Chap.2 - résonance - Hartmut Rosa - palimpsestes
Le MOI papillon est-il l'expression de mon CORPS-PROPRE (Leib) ?
Je ne sais pas. À partir du moment où il s'agit d'une forme de réification du MOI:
- qui se sert d'une représentation symbolique (le papillon),
- qui se joue au travers d'un médiateur de la relation au monde problématique et peu corporel (Körper) qui est un écran,
je me façonne ici et j'instaure d'une certaine manière là encore une relation muette au monde. D'ailleurs, je bavasse volontairement un peu toute seule.
Cependant, j'ai le sentiment que cette pratique d'écriture est malgré tout une forme de résonance très forte. Après tout, je m'exprime. Par ce mouvement, quelque chose se passe dans ma psyché et dans mon rapport au monde, j'en suis certaine. Ce lieu est un rendez-vous. Il me stimule, me donne des idées que j'essaye d'appliquer ensuite autrement.

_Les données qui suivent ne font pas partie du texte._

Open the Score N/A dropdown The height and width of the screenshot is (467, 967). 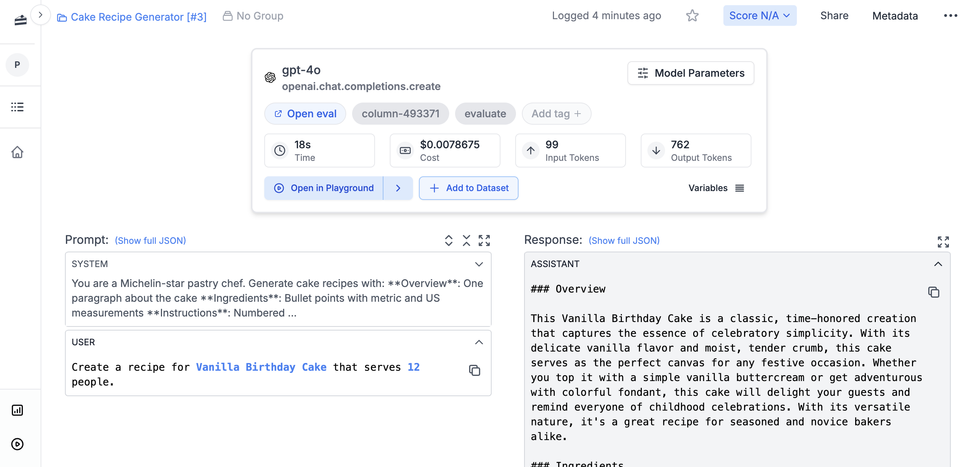759,16
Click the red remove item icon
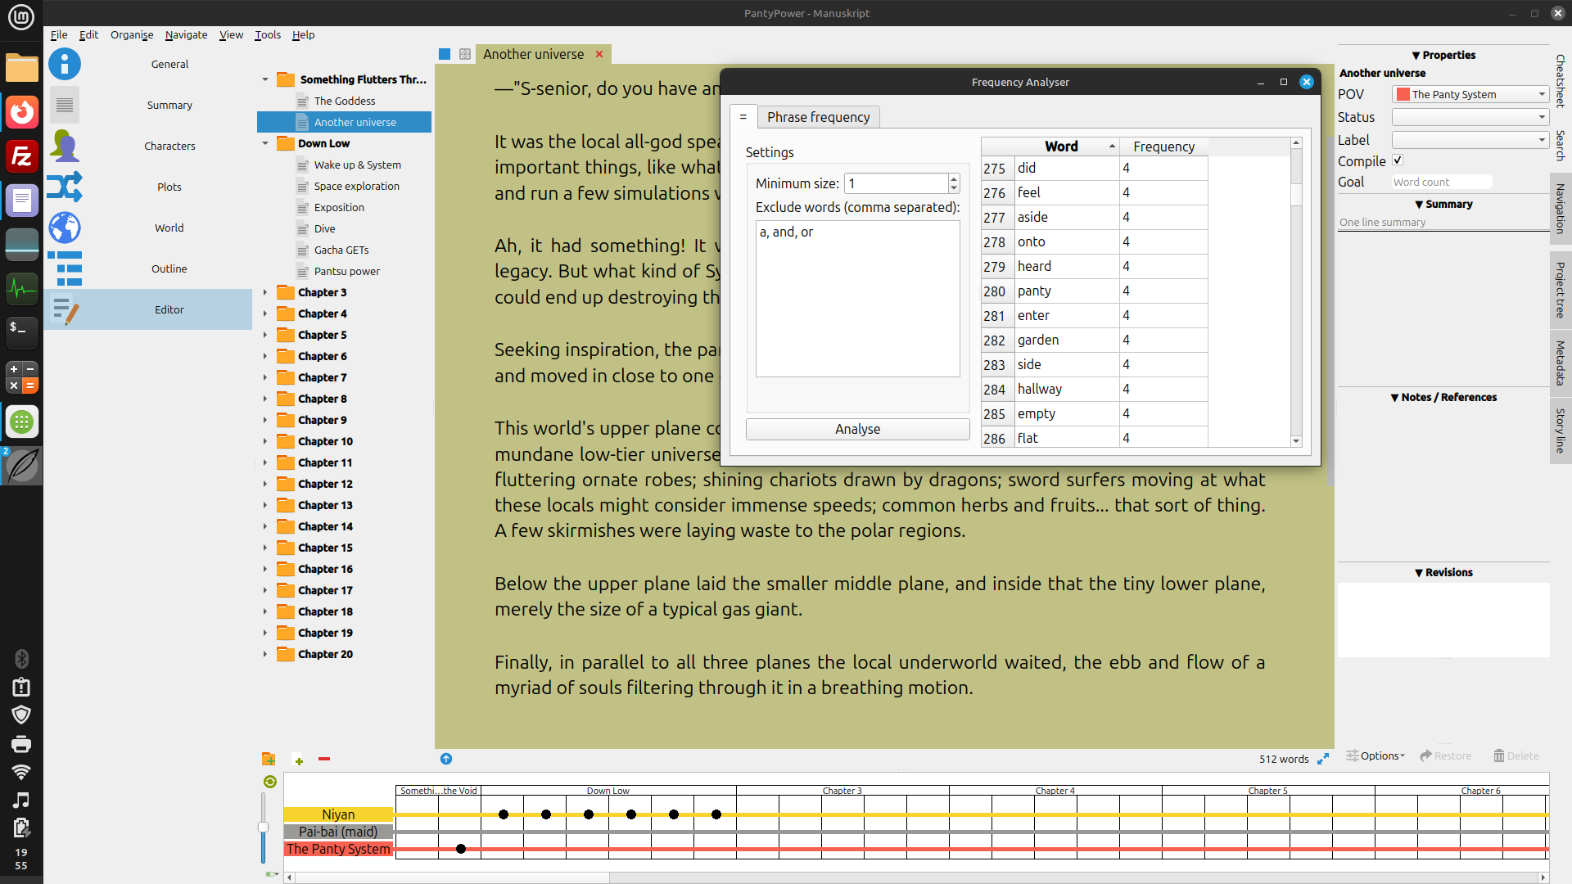Viewport: 1572px width, 884px height. [x=324, y=760]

Attentions que je souhaite porter :
aux moments où je ressens que mon rapport au MOI, au CORPS ou au MONDE sont muets : les définir, leur donner moins d'importance à défaut de ne plus en vivre dans un premier temps ;
à résoudre les relations d'aliénation à soi que je créé ou qui se présentent à moi en relation amicale.

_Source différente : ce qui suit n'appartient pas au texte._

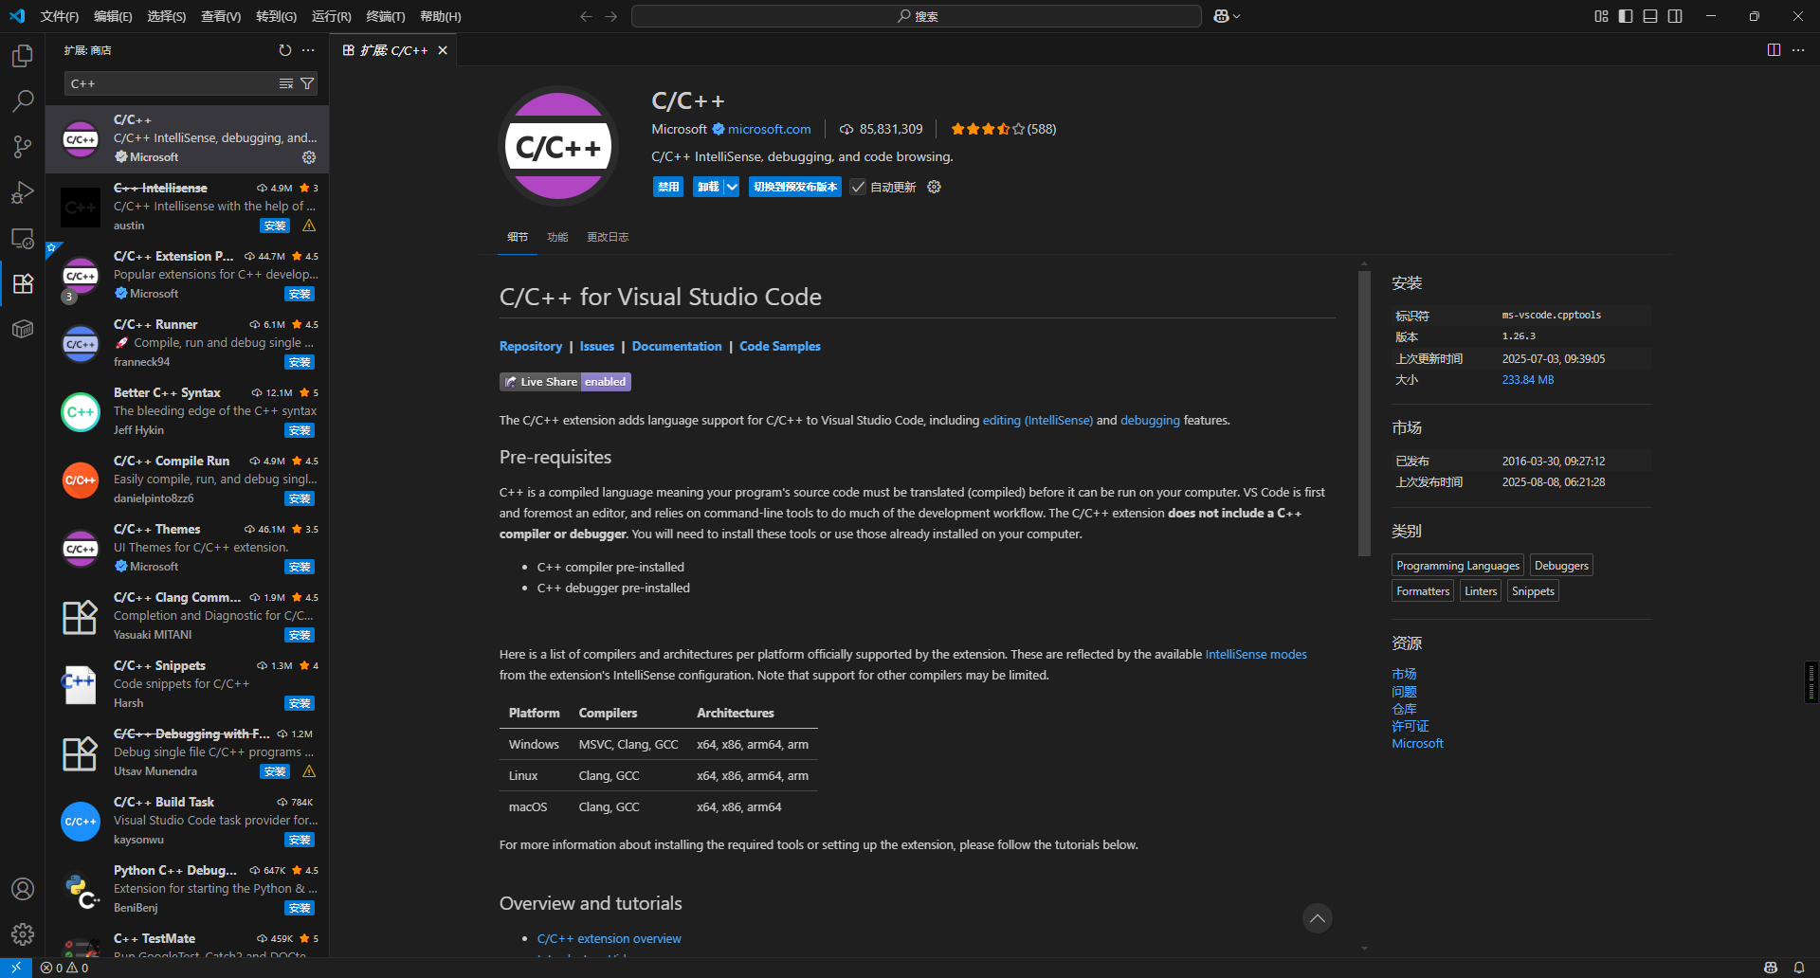Switch to the 更改日志 tab

[608, 237]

je vais par exemple continuer de dire "je suis fatiguée" quand c'est le cas.
Critique que je pourrais faire de ce chapitre :
Hartmut Rosa décrit avec des mots très justes, une pensée claire, ce qui est ressenti je pense par certaines personnes que je connais comme évident et du bon sens, sans y mettre autant de mots (la résonance avec le moi et le monde par le corps): ce besoin est symptomatique je pense d'un vécu reçu qui, pour aborder le monde a du souffrir lui aussi d'une relation muette au monde, sans quoi cette pensée critique ne serait pas venue au chercheur - ce livre est un cri comme il est une caresse ;
je trouve que prendre le temps de décortiquer, avec tout le temps et l'effort que cela prend, tout ce système de pensée qu'il a construit, est utile, et peut-être même thérapeutique.
NB : je me demande ce que Hartmut Rosa peut bien penser du cliché, de la stigmate, de l'image, de la photographie, de la vue/de l'œil qui fixe en général... du haïku même, qui saisit lui aussi quelque chose ?
Le haïku est-il une forme de résonance ?
Il me semble que oui si, quand il est tracé d'un seul geste sur le pont d'un bateau avec une serpillère, après y avoir réfléchi toute une journée, on laisse le soleil ou la pluie le noyer ou l'assécher, de sorte qu'il s'efface.